BackforGood · 06/06/2020 00:43

I don't really understand the reasoning behind extra PPE at handover. Presumably if contact with parents is a risk, they can just stay 2m away?

How are you planning to 'hand over' a baby / non walking infant from a 2m distance ?

Remember Nurseries have to do whatever they can to try to protect all their staff too. They have had, and continue to get guidance about what they are supposed to be trying to do - much of which is unworkable.

I totally understand your concerns OP. It is a really difficult time. It seems strange to only re-open some of a chain at this point. In my area, the 'you can go to another of our branches' was offered to key workers' dc and vulnerable children when they were trying to close as many Nurseries as possible, in March, but now, they are trying to get as many buildings open so that there are fewer dc in each space.

LeekPeachPlum · 06/06/2020 00:44

Could you ask if you could have a settling in session in the garden? My nursery are doing handovers at the door but they said they would try to come up with something else for babies/children who can't cope with that. They are also doing settling in sessions as normal.

Cremebrule · 06/06/2020 07:07

My nursery hasn’t opened which has been a pain. I’ve found an alternative for one day a week for her which is better than nothing and then booked holiday club which hopefully will open for the summer. Otherwise I’m buggered.

I’ve found it hard to get a place for my baby who was about to start as lockdown hit. The older one will be fine but a lot of places have said they won’t take new babies yet as they can’t do proper settling in. It’s also not ideal to settle her if somewhere temporarily if our nursery does open. It’s been a massive pain all in all.

Elephantonascooter · 06/06/2020 07:24

Ours has done the same and ds is 20 months and hasn't been to nursery is 3 months. I was really worried about it. The first day he was a bit unsure, took a Teddy and was fine. Second day he was a bit more sure but still edgy, all fine. I did these 2 days as half days because I felt 4 days a week straight away would be too much. I paid for full days for the second 2 days of the first week but planned to pick DS up after nap time and slightly later the 4th day. However, DS didn't want to leave on the 3rd day, after running in off his own accord in the morning. On the 4th day he was there all day and still didn't want to leave!
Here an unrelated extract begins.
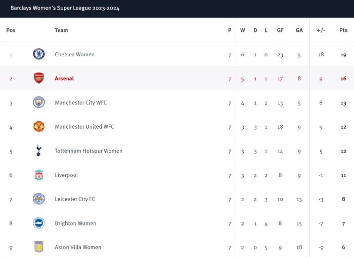Click the Barclays Women's Super League title
Image resolution: width=354 pixels, height=258 pixels.
point(65,8)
Kids are resilient and at a young age they won't remember what you're talking about when you say nursery but when the process of leaving you comes, they will realise and be OK.
Maybe ask if you can do half days to start with? I can see how it would be unnerving to leave your dc in a new and unfamiliar setting but if they've gone to nursery since 3 months I assure you they will be fine

SoloMummy · 06/06/2020 08:02

@StraffeHendrik

Thanks all. It's not only/mainly the PPE - it's the fact that he is supposed to go to a new setting (new building, new carers) with no settling in session of any sort - just a quick hand over in the car park. Feels more like an Amazon delivery than childcare..?!
If you feel that way , then maybe you need to reconsider sending?
BillyAndTheSillies · 06/06/2020 08:08

You're not in East London are you OP? My DS is due to go back on June 16th and our nursery reopened on June 1st having merged with another one in their chain because the other nursery hadn't finished a refurbishment due to lockdown.
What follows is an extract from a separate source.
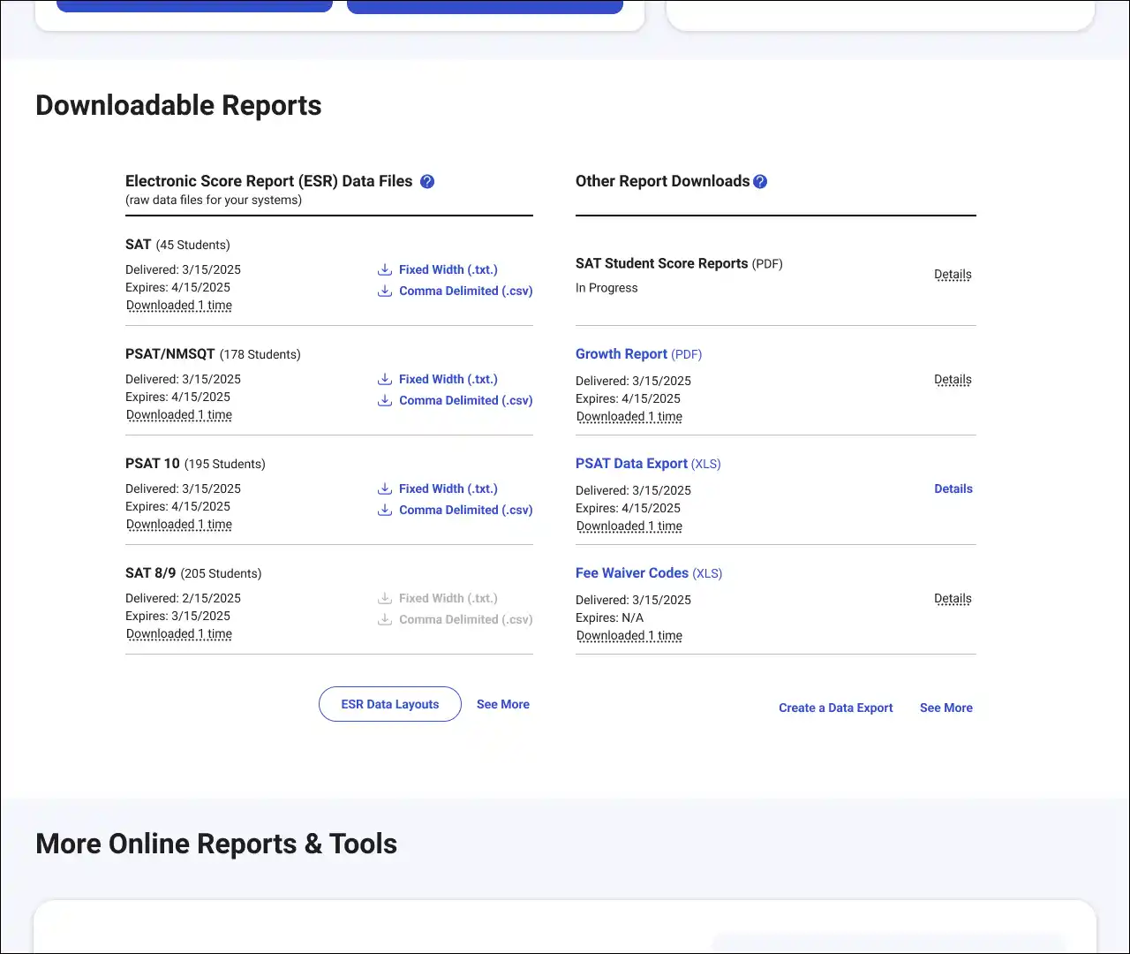Click the help icon beside Other Report Downloads

(x=760, y=181)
DS is 4, and excited to go back but I can still envisage handover being a bit strange. Just pop him in the door to a room with new children and new staff. His key worker passed away in March (not covid related) and it just feels a bit too much of a change?

StraffeHendrik · 06/06/2020 11:11

Not in east london

I have considered whether to send him but we can't keep him at home indefinitely as we are supposed to be working. I think the nursery overall sounds OK but that they haven't got the right plan for the initial settling.

OP posts:
Clevs · 06/06/2020 12:11

*@C33P0

I don't really understand the reasoning behind extra PPE at handover. Presumably if contact with parents is a risk, they can just stay 2m away?*

Our nursery explained that it was because they are taking temperatures at the door. If a child has a temperature and they have no PPE on then they are putting themselves at risk. Obviously the child will be turned away, but they need to have the PPE on.